To-Do List for Futurists: Creating A.I.

1. Today: Tag everything you can on the Web. Many A.I. theorists believe that the first steps to creating a sentient computer involve teaching it to recognize information in the same way humans recognize it. So, for example, if you tag images on photo-sharing site Flickr, you are building up a database for a future A.I. who can look at a picture of a car and say to itself, "90 percent of people called this a car, so it's most likely a car."

2. Today: Along the lines of the "tag everthing" task, you can also teach future A.I.s how to evaluate what they're seeing in a subjective way too. For instance, you can start generating data that will teach A.I.s to recognize the difference between science fiction and science by using services like StumbleUpon or Del.icio.us, where you have a chance to categorize and rate any Web page. Find an excerpt from a novel about computers by Neal Stephenson? Categorize it as "science fiction." Find a book about computers by journalist Steven Levy? Categorize it as "science." The richer our metadata is, the closer we come to creating machines that can evaluate images, text, and objects in a human-like way — simply because the machine will have so much data about how humans have already evaluated them.

3. This month: Tutor a kid in math or computer science. You may not be the next big genius who is going to invent the nice A.I. who does an anti-Skynet and stops all war through rationality. But the kid who lives in your neighborhood who doesn't have the cash to buy her own laptop? She might be. So help out by tutoring — you can often find opportunities via services like VolunteerMatch.

4. This month: Help make statistical machine translation of human languages as natural as possible. A few hours' worth of work with MIT's open source MOSES software project, and you can help A.I.s of the future gain a nuanced understanding of how to do idiomatic translations from one language to another. This will, of course, also help A.I.s to gain a feel for speaking in natural languages themselves. Basically, you upload "training data" to MOSES — usually two texts, one an original and one a translation — and then you give MOSES feedback on whether the translated phrases it has now learned work in all situations.

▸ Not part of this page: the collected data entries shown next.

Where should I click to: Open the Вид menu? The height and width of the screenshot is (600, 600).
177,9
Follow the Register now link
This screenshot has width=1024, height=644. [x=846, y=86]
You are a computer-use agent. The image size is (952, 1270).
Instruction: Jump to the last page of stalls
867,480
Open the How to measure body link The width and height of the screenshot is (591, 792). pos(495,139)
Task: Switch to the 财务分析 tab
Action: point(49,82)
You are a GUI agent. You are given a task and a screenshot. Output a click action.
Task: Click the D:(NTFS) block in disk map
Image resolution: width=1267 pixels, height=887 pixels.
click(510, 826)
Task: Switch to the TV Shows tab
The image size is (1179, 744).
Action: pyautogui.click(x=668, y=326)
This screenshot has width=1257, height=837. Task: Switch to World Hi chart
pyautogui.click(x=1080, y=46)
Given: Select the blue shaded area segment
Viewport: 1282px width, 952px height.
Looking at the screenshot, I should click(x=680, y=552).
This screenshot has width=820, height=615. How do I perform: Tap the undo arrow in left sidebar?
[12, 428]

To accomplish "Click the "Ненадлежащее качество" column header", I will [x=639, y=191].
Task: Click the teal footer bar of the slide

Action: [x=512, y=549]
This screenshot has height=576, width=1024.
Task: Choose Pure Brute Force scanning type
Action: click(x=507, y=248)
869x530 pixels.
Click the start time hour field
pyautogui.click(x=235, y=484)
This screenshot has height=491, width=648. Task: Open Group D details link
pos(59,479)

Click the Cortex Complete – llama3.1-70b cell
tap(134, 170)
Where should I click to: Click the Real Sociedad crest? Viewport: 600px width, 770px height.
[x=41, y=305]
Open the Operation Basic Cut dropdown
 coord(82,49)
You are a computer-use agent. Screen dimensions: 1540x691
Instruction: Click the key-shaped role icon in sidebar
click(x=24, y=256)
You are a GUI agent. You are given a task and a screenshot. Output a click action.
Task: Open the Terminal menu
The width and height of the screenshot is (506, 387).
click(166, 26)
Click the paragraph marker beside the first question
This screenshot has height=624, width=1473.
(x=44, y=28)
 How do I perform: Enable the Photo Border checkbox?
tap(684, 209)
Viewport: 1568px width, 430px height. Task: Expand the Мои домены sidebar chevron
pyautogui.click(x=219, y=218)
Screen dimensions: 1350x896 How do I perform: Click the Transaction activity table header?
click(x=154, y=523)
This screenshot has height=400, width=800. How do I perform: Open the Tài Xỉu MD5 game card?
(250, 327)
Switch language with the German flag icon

5. This year: Many experts now believe that A.I.s will only evolve if we can place them inside robotic bodies, because sentience is so bound up with being able to move around in the world. (So say goodbye to the idea of an A.I. that just sits in a giant box.) Get educated about robotic intelligence by visiting a robot show (Robogames is a good one, and you can look for others like it in your local area). If you can't make it out to a robot show, try reading up on the future of robotics in a great book by MIT AI lab researcher Rodney Brooks called Flesh and Machines. It was written a couple of years ago, but it's still up-to-date in terms of what the most cutting-edge research is.